An exact transcript of the records is what this task asks for.

── Listed records ──

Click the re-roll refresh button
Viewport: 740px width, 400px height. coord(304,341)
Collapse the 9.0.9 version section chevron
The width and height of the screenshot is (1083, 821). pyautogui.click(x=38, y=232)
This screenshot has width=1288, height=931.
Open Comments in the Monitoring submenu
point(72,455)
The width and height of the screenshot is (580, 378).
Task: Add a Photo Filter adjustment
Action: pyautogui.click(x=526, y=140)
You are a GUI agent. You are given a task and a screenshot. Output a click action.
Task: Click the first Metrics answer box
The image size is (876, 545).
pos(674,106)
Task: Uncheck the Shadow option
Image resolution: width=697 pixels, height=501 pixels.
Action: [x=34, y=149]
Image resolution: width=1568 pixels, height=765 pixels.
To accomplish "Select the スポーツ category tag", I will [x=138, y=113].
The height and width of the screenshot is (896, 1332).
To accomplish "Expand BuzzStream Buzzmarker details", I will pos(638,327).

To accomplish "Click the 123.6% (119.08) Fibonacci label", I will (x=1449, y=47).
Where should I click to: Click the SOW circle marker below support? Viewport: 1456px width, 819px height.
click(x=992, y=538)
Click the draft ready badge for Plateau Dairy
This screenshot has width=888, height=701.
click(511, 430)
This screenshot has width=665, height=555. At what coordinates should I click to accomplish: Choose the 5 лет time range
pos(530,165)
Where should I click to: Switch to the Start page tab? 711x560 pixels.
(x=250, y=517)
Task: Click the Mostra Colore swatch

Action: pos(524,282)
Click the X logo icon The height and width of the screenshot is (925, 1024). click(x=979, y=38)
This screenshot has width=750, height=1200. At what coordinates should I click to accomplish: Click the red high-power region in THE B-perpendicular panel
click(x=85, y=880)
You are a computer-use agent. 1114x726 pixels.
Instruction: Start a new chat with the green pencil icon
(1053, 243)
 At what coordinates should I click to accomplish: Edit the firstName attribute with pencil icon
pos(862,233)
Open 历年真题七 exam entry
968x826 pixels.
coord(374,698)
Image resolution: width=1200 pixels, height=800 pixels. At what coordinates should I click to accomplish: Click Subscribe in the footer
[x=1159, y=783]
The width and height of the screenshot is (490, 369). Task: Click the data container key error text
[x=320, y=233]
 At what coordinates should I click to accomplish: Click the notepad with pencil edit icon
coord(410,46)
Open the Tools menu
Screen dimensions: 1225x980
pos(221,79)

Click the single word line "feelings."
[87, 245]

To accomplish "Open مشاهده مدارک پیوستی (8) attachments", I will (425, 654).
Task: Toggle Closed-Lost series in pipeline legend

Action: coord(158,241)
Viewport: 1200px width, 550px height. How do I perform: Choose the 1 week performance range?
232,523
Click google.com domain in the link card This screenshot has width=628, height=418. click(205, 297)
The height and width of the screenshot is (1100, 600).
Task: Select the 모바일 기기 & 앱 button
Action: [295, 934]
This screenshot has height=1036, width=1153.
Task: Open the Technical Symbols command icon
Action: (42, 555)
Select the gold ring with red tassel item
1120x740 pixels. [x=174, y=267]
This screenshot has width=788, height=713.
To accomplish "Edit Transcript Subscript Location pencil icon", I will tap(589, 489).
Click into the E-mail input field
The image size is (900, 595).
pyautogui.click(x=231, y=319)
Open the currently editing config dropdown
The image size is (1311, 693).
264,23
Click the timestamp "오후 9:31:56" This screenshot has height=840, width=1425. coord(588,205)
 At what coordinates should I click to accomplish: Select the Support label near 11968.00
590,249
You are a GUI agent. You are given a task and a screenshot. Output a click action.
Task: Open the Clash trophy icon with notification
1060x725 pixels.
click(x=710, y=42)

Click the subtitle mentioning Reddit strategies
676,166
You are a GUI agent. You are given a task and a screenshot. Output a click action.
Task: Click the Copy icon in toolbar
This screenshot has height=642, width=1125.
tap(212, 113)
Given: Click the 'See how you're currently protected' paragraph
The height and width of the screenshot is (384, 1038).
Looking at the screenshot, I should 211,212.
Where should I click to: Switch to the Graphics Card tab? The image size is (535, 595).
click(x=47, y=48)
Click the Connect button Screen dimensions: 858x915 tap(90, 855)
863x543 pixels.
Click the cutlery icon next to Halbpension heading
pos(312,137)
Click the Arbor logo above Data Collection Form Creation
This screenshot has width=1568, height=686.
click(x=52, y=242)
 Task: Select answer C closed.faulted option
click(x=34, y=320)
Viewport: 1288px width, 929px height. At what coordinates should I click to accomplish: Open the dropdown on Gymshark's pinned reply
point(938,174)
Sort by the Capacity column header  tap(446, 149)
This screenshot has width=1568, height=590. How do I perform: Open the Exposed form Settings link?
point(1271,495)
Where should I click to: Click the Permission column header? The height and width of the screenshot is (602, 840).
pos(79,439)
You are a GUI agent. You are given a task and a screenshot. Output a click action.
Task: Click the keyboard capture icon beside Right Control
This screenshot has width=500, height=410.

───

◆ **Answer for the task**
Click the re-roll refresh button
Viewport: 740px width, 400px height. coord(304,341)
Collapse the 9.0.9 version section chevron
The width and height of the screenshot is (1083, 821). pyautogui.click(x=38, y=232)
This screenshot has width=1288, height=931.
Open Comments in the Monitoring submenu
point(72,455)
The width and height of the screenshot is (580, 378).
Task: Add a Photo Filter adjustment
Action: pyautogui.click(x=526, y=140)
You are a GUI agent. You are given a task and a screenshot. Output a click action.
Task: Click the first Metrics answer box
The image size is (876, 545).
pos(674,106)
Task: Uncheck the Shadow option
Image resolution: width=697 pixels, height=501 pixels.
Action: [x=34, y=149]
Image resolution: width=1568 pixels, height=765 pixels.
To accomplish "Select the スポーツ category tag", I will [x=138, y=113].
The height and width of the screenshot is (896, 1332).
To accomplish "Expand BuzzStream Buzzmarker details", I will pos(638,327).

To accomplish "Click the 123.6% (119.08) Fibonacci label", I will (x=1449, y=47).
Where should I click to: Click the SOW circle marker below support? Viewport: 1456px width, 819px height.
click(x=992, y=538)
Click the draft ready badge for Plateau Dairy
This screenshot has width=888, height=701.
click(511, 430)
This screenshot has width=665, height=555. At what coordinates should I click to accomplish: Choose the 5 лет time range
pos(530,165)
Where should I click to: Switch to the Start page tab? 711x560 pixels.
(x=250, y=517)
Task: Click the Mostra Colore swatch

Action: pos(524,282)
Click the X logo icon The height and width of the screenshot is (925, 1024). click(x=979, y=38)
This screenshot has width=750, height=1200. At what coordinates should I click to accomplish: Click the red high-power region in THE B-perpendicular panel
click(x=85, y=880)
You are a computer-use agent. 1114x726 pixels.
Instruction: Start a new chat with the green pencil icon
(1053, 243)
 At what coordinates should I click to accomplish: Edit the firstName attribute with pencil icon
pos(862,233)
Open 历年真题七 exam entry
968x826 pixels.
coord(374,698)
Image resolution: width=1200 pixels, height=800 pixels. At what coordinates should I click to accomplish: Click Subscribe in the footer
[x=1159, y=783]
The width and height of the screenshot is (490, 369). Task: Click the data container key error text
[x=320, y=233]
 At what coordinates should I click to accomplish: Click the notepad with pencil edit icon
coord(410,46)
Open the Tools menu
Screen dimensions: 1225x980
pos(221,79)

Click the single word line "feelings."
[87, 245]

To accomplish "Open مشاهده مدارک پیوستی (8) attachments", I will (425, 654).
Task: Toggle Closed-Lost series in pipeline legend

Action: coord(158,241)
Viewport: 1200px width, 550px height. How do I perform: Choose the 1 week performance range?
232,523
Click google.com domain in the link card This screenshot has width=628, height=418. click(205, 297)
The height and width of the screenshot is (1100, 600).
Task: Select the 모바일 기기 & 앱 button
Action: [295, 934]
This screenshot has height=1036, width=1153.
Task: Open the Technical Symbols command icon
Action: (42, 555)
Select the gold ring with red tassel item
1120x740 pixels. [x=174, y=267]
This screenshot has width=788, height=713.
To accomplish "Edit Transcript Subscript Location pencil icon", I will tap(589, 489).
Click into the E-mail input field
The image size is (900, 595).
pyautogui.click(x=231, y=319)
Open the currently editing config dropdown
The image size is (1311, 693).
264,23
Click the timestamp "오후 9:31:56" This screenshot has height=840, width=1425. coord(588,205)
 At what coordinates should I click to accomplish: Select the Support label near 11968.00
590,249
You are a GUI agent. You are given a task and a screenshot. Output a click action.
Task: Open the Clash trophy icon with notification
1060x725 pixels.
click(x=710, y=42)

Click the subtitle mentioning Reddit strategies
676,166
You are a GUI agent. You are given a task and a screenshot. Output a click action.
Task: Click the Copy icon in toolbar
This screenshot has height=642, width=1125.
tap(212, 113)
Given: Click the 'See how you're currently protected' paragraph
The height and width of the screenshot is (384, 1038).
Looking at the screenshot, I should 211,212.
Where should I click to: Switch to the Graphics Card tab? The image size is (535, 595).
click(x=47, y=48)
Click the Connect button Screen dimensions: 858x915 tap(90, 855)
863x543 pixels.
Click the cutlery icon next to Halbpension heading
pos(312,137)
Click the Arbor logo above Data Collection Form Creation
This screenshot has width=1568, height=686.
click(x=52, y=242)
 Task: Select answer C closed.faulted option
click(x=34, y=320)
Viewport: 1288px width, 929px height. At what coordinates should I click to accomplish: Open the dropdown on Gymshark's pinned reply
point(938,174)
Sort by the Capacity column header  tap(446, 149)
This screenshot has width=1568, height=590. How do I perform: Open the Exposed form Settings link?
point(1271,495)
Where should I click to: Click the Permission column header? The height and width of the screenshot is (602, 840).
pos(79,439)
You are a GUI agent. You are given a task and a screenshot. Output a click action.
Task: Click the keyboard capture icon beside Right Control
This screenshot has width=500, height=410.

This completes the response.